Pixel coordinate grounding data
• • • • •
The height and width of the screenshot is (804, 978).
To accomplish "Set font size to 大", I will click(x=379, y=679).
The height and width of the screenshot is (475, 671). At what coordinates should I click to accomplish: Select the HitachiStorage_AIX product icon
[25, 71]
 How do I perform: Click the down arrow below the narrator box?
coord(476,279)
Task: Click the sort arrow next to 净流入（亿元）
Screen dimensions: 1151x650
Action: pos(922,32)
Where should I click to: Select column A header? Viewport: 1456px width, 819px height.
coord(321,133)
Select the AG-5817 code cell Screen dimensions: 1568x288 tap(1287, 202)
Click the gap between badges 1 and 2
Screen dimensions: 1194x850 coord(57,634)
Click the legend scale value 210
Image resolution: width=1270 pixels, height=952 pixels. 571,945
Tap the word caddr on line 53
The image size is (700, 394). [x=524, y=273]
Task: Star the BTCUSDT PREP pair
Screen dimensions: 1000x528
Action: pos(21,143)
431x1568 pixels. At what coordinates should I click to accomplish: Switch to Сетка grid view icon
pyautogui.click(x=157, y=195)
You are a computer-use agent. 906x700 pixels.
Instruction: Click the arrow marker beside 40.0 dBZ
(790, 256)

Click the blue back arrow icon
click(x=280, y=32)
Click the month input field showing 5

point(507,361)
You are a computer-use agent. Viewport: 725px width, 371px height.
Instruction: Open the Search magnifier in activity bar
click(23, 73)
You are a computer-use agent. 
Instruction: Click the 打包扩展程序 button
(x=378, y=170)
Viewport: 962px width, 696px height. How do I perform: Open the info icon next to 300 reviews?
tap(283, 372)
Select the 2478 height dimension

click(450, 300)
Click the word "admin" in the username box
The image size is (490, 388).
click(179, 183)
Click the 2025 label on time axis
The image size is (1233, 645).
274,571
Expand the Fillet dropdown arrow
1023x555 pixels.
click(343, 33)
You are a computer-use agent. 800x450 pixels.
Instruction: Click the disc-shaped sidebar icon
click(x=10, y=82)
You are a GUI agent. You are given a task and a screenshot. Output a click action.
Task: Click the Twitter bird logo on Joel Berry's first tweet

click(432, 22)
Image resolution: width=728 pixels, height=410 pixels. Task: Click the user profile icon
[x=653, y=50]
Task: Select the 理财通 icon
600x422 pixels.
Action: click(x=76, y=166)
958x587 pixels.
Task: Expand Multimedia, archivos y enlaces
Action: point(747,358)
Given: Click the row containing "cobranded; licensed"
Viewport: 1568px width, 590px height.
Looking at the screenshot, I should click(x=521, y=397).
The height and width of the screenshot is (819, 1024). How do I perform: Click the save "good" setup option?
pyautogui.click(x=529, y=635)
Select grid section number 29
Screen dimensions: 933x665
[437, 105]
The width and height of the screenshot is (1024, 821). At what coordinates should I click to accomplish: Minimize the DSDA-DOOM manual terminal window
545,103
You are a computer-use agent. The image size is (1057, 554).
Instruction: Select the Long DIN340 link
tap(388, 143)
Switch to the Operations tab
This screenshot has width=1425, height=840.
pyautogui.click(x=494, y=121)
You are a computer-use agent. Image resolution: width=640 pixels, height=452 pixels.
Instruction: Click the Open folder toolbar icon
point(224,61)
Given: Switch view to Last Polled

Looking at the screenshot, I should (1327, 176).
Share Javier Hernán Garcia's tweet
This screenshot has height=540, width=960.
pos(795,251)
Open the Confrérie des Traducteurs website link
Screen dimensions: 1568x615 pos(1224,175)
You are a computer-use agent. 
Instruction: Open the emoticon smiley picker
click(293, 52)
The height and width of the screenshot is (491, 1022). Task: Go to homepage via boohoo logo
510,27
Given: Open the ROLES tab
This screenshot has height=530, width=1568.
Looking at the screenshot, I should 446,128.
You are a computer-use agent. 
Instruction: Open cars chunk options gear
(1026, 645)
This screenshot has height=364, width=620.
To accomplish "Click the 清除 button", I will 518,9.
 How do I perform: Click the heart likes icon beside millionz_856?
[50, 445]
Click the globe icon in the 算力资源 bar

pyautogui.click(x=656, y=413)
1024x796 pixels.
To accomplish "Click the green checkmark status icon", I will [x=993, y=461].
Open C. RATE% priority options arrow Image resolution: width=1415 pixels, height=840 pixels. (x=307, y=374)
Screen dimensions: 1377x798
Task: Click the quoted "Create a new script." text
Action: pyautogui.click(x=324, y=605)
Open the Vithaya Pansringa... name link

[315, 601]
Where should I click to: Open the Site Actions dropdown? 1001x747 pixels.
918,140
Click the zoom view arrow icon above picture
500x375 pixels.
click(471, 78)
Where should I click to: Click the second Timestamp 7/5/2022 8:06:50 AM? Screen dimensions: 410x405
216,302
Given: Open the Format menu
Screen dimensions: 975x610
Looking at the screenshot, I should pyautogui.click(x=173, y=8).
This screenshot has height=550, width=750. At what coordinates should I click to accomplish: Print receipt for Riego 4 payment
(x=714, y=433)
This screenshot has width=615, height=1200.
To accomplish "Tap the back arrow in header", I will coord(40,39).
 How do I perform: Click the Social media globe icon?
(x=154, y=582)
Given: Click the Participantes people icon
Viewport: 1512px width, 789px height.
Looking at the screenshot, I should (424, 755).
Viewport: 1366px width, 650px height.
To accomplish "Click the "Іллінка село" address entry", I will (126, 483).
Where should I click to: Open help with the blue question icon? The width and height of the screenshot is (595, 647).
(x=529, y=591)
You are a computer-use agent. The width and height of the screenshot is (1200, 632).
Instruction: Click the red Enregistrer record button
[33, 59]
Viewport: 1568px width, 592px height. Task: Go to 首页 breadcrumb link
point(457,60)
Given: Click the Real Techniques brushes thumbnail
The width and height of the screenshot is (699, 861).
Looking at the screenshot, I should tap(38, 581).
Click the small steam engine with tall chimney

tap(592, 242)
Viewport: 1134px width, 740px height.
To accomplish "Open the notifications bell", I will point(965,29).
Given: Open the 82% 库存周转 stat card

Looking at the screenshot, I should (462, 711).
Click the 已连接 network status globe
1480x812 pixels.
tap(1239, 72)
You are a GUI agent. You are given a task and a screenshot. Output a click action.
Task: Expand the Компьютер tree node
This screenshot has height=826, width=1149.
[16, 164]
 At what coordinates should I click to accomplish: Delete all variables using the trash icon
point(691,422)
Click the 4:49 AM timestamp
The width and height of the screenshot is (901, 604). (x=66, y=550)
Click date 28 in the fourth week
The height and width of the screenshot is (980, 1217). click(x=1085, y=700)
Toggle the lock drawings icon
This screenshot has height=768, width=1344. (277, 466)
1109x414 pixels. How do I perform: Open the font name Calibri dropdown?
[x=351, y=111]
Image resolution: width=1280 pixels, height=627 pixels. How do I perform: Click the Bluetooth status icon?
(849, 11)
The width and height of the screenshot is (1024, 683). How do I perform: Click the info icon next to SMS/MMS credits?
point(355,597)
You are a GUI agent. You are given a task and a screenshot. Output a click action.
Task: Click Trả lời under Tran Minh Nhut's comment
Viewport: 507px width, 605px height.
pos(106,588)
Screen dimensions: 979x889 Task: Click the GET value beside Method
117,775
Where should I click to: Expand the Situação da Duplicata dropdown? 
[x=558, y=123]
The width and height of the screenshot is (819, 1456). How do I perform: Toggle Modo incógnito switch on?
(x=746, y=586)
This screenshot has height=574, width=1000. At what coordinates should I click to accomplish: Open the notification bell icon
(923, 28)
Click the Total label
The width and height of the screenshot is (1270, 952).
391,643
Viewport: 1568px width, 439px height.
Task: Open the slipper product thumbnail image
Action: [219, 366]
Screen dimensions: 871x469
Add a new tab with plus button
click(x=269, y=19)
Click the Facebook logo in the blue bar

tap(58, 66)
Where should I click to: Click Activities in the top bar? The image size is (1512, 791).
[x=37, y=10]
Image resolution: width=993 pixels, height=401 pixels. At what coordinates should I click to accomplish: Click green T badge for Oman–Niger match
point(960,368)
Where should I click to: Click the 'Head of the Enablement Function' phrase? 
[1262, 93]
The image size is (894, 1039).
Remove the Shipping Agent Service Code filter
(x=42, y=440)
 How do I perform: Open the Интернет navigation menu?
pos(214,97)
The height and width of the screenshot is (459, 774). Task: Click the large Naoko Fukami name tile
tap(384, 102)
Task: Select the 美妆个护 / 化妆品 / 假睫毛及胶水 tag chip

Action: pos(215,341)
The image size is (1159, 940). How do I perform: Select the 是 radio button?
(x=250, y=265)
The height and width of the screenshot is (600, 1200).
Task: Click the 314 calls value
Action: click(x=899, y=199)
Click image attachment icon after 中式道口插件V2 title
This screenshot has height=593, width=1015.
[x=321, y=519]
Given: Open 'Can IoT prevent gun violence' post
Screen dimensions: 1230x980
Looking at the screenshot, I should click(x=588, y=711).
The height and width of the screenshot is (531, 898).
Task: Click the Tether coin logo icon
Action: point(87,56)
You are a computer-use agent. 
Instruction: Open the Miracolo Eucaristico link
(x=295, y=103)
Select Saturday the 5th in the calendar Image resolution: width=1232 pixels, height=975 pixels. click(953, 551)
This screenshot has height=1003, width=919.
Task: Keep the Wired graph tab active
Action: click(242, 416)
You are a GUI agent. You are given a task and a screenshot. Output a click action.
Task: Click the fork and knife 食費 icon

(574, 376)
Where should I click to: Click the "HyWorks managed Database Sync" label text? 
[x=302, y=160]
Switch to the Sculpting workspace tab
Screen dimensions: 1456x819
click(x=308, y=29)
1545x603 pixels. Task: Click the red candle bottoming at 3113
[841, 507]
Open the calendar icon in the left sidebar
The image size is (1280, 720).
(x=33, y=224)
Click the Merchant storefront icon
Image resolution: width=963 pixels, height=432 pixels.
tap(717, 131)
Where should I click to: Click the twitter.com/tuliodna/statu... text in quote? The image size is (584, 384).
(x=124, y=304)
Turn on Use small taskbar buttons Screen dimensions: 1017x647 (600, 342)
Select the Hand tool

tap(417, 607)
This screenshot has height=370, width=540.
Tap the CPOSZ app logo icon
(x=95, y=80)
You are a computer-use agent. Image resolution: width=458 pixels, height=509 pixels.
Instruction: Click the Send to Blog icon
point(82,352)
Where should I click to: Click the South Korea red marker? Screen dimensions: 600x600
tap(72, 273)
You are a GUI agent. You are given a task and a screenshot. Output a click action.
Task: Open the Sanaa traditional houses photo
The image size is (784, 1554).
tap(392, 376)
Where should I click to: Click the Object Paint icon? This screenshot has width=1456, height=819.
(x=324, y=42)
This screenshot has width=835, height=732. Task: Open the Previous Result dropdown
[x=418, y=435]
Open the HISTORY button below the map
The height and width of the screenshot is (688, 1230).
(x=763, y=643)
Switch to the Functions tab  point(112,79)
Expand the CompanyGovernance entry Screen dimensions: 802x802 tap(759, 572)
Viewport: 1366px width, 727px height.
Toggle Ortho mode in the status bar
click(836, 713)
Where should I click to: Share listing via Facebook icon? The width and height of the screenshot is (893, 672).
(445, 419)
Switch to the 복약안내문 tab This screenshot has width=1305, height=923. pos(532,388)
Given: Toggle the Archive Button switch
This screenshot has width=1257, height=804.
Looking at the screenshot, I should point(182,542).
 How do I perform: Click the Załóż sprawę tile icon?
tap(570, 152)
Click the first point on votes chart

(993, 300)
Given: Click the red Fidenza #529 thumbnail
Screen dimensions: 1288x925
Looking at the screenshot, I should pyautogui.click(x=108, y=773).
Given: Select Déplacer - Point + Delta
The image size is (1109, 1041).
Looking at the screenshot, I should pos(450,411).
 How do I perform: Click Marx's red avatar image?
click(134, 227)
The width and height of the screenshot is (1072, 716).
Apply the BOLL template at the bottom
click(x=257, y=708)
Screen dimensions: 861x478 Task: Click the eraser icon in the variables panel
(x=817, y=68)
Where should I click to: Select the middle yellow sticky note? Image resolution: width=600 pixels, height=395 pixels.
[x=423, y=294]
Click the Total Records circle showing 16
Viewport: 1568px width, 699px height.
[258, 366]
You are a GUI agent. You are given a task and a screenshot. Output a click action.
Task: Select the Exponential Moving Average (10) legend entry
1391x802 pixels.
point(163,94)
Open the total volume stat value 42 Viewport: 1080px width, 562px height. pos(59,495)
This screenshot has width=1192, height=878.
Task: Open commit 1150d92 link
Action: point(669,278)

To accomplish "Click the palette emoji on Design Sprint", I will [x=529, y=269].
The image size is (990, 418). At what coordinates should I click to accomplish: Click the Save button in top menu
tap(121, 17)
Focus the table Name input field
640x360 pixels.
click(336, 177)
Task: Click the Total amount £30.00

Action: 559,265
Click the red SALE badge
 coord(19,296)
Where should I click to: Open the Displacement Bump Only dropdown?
• • • • •
## Problem requirements:
In the data above, how many lines hold the word "entry"? Give only the number.

## The answer:
3